As for Word versus WordPress: WordPress is very cool in that it has a fairly intelligent HTML editor built into it, and this editor is usually pretty good about interpreting and converting rich formatting when you paste from another source. Word is very uncool in that when you copy text from it, you also get a bunch of crap garbage meta formatting with the text that often make HTML editors have brain aneurysms. (It was even worse when I was still on Joomla.)
If you don’t use too much simple rich formatting like bold, italics, and underlining, then you might solve your straight/curly apostrophe and quote issue (I’m not sure why it’s an issue for you) by first pasting into the “text” tab of the editor (rather than the “visual” tab). The “text” tab will strip all of Word’s garbage meta formatting except paragraph returns. Then when you swap back to the “visual” tab, you can CTRL+A to select all the text and use a button like the left alignment to automatically apply the proper HTML paragraph tags. After that, use the Find feature in Word to search for the rich text formatting you’re now missing (bold, italics, underline) so you can reapply it. Then reapply any section headers. Should be okay then. Your Word document open on one half of your screen and the browser open on the other side should help make this easy.
Last but not least!
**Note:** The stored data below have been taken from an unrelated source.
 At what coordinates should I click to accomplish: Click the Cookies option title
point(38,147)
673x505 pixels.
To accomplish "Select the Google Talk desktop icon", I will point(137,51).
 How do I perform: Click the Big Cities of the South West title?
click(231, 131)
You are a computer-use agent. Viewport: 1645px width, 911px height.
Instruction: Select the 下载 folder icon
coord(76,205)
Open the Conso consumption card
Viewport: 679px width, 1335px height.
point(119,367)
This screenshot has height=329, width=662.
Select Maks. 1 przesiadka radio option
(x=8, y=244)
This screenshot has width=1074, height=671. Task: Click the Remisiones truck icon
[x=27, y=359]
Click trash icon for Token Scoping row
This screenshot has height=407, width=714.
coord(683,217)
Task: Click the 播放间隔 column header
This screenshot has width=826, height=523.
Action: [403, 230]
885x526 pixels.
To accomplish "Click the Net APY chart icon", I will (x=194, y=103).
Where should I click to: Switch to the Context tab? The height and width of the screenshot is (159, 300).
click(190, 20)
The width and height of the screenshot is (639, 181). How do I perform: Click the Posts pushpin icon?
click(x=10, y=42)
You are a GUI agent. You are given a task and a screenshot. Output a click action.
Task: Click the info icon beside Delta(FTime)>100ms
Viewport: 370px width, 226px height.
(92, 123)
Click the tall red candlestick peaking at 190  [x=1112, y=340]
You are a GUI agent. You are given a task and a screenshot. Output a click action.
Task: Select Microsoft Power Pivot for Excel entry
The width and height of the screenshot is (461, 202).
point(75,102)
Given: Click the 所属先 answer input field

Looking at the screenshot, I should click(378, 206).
A few plugin suggestions:
Copyright Footer RSS: Get this. It will help “protect” your content from being scraped off your RSS feed to other websites by bots, as the scrapers will pick up the footer text too. If you include links to your Twitter account and any other social media pages you have you’ll get extra exposure. Some schools of thought think this will help your search engine ranking too. You can see the text I’m using by looking at a recent post of mine for Incyanity in your feed reader.
Google XML Sitemaps: Once you have more content posted, consider using this plugin in conjunction with Google’s webmaster tools to help improve/maintain your search rankings.
Ultimate Tag Cloud Widget: WordPress, for some silly reason, has a 40 tag display limit on its built-in tag widget. If you run into this limit, this widget will let you display all of your tags and it will give you an insane amount of control over how they look.